━━━ Supplied data
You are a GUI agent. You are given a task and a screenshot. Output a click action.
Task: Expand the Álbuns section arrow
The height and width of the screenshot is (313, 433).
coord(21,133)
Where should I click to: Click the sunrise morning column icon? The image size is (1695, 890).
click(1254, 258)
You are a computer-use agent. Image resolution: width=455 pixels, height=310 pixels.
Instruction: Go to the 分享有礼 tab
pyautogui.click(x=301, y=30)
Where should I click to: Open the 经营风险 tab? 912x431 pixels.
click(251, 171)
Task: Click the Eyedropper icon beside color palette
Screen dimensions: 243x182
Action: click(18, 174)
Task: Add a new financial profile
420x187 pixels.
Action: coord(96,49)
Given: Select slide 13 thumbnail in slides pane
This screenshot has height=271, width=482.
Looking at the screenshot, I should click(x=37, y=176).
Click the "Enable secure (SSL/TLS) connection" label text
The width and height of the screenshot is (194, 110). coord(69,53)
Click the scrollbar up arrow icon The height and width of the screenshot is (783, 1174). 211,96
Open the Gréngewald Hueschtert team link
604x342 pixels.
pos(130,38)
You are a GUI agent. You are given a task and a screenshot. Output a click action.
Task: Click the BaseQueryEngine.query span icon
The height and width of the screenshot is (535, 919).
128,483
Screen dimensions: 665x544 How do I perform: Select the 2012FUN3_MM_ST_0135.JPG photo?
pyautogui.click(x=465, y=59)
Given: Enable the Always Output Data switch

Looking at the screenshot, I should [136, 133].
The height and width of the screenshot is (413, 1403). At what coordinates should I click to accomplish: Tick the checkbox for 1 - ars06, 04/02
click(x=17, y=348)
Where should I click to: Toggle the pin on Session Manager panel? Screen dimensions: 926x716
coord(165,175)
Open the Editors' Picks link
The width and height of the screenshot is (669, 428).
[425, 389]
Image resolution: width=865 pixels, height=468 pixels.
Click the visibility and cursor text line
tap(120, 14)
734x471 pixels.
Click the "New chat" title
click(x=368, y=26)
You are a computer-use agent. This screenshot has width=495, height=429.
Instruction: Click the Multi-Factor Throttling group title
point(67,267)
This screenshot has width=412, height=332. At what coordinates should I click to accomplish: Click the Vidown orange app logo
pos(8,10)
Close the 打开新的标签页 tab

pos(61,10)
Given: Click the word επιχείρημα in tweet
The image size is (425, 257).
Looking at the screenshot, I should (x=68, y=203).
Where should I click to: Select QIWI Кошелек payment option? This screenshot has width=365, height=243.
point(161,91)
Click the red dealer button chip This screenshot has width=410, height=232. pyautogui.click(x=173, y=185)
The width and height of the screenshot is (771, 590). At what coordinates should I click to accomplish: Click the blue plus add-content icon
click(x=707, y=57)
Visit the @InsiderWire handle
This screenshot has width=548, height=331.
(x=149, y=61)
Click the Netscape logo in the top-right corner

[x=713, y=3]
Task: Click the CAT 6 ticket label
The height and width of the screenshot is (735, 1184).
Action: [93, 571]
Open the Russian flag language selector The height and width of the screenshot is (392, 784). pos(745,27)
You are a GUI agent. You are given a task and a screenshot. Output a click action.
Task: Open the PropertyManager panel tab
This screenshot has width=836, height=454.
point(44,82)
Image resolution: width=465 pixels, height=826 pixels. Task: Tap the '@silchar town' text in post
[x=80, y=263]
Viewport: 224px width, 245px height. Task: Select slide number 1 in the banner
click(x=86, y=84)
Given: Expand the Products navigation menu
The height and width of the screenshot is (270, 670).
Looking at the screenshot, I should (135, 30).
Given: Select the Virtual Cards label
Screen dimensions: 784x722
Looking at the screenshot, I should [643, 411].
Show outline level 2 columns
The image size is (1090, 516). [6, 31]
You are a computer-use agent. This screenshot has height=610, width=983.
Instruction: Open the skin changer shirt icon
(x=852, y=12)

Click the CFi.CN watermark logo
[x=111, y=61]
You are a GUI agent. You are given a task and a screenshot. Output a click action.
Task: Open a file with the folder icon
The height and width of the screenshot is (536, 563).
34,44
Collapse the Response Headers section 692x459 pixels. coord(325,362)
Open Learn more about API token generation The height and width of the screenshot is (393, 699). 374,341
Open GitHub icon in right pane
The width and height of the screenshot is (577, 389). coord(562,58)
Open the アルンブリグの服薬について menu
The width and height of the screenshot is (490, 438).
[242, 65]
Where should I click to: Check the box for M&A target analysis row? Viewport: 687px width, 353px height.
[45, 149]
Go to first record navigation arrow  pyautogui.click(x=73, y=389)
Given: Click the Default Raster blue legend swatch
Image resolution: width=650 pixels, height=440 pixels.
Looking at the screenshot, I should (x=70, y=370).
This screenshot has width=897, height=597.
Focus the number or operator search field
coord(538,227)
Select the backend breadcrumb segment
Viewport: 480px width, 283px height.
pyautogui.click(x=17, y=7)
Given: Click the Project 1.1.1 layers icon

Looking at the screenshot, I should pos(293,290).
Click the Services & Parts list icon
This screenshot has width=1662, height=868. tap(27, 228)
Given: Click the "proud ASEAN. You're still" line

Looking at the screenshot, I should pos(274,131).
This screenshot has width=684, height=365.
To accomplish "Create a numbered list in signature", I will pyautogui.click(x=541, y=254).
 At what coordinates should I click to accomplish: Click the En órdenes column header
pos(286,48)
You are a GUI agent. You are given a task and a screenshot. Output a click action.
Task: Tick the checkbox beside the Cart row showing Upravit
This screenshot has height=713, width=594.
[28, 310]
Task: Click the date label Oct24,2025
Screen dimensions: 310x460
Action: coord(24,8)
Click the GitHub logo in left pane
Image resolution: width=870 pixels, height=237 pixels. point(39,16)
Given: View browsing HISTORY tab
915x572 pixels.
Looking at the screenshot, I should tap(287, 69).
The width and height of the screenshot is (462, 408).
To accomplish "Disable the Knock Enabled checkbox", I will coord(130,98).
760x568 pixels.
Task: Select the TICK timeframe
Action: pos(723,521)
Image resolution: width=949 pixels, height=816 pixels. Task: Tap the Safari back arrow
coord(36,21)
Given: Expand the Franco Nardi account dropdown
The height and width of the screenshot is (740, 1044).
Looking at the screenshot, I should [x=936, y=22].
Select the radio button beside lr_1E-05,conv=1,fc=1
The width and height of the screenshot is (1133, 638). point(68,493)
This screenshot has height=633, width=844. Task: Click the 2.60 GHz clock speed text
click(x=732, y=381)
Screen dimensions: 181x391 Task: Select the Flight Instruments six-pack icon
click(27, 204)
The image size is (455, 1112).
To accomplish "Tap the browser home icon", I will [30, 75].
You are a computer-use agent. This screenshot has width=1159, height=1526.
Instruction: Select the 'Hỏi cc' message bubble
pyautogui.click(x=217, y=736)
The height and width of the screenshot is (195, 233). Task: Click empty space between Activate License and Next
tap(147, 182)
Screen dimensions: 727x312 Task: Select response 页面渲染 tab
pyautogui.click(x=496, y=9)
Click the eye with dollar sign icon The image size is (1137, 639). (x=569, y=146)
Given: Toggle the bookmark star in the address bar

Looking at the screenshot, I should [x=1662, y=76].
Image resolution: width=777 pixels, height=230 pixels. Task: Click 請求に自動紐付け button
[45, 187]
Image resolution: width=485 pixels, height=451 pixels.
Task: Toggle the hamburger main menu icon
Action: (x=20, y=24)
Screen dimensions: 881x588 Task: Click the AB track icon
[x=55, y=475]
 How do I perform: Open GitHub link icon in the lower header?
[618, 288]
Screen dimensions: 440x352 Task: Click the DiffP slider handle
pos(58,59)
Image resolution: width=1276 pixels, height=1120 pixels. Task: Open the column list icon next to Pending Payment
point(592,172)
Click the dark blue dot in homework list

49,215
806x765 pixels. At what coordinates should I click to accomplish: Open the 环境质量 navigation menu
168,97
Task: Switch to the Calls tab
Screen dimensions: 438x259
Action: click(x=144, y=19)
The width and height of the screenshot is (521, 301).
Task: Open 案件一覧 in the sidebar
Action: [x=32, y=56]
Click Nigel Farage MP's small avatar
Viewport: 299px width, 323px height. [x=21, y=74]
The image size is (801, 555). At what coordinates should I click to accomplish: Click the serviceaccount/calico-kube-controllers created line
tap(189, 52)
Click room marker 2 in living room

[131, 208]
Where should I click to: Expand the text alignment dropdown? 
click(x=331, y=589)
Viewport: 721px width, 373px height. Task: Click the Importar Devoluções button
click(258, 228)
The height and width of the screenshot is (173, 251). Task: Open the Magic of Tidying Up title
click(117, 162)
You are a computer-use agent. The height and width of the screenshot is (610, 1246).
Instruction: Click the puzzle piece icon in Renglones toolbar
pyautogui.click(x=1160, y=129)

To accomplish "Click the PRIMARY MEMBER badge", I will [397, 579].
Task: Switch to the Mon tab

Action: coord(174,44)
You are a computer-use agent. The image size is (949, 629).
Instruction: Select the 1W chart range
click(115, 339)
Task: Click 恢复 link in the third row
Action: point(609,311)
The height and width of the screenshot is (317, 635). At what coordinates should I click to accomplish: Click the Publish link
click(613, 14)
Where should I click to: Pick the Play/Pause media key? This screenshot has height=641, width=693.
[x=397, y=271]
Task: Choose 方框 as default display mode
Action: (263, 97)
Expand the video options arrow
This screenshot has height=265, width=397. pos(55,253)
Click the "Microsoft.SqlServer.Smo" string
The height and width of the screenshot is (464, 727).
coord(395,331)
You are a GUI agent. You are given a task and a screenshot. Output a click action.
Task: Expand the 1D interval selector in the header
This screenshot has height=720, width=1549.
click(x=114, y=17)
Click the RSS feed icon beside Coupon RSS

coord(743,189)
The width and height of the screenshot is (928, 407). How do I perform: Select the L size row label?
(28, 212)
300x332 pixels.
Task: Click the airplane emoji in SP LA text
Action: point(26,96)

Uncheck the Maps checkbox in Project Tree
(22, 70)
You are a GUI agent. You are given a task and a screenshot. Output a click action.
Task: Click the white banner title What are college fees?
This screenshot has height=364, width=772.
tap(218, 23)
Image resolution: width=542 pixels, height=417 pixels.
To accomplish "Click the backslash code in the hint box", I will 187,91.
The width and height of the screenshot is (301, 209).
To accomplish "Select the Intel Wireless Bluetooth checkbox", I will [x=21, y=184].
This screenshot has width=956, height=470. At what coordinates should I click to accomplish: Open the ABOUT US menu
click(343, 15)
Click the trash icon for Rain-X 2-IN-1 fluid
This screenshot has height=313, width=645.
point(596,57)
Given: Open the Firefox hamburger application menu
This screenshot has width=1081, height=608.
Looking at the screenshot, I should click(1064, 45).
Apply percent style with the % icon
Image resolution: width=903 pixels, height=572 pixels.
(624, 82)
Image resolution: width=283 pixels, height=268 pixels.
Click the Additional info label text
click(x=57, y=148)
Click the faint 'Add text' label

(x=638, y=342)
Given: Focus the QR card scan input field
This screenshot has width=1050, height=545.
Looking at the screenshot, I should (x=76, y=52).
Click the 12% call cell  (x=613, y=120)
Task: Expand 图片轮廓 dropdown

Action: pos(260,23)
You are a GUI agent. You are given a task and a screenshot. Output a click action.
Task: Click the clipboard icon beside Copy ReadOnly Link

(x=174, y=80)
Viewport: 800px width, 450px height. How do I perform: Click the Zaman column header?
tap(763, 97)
━━━━━━
◆ **Directions for this task**
Which lines of the entries above contain the string "computer"? Copy each one.

◆ **Task answer**
You are a computer-use agent. Image resolution: width=455 pixels, height=310 pixels.
You are a computer-use agent. This screenshot has width=495, height=429.
You are a computer-use agent. This screenshot has height=610, width=983.
You are a computer-use agent. This screenshot has width=1159, height=1526.
You are a computer-use agent. The height and width of the screenshot is (610, 1246).
You are a computer-use agent. The image size is (949, 629).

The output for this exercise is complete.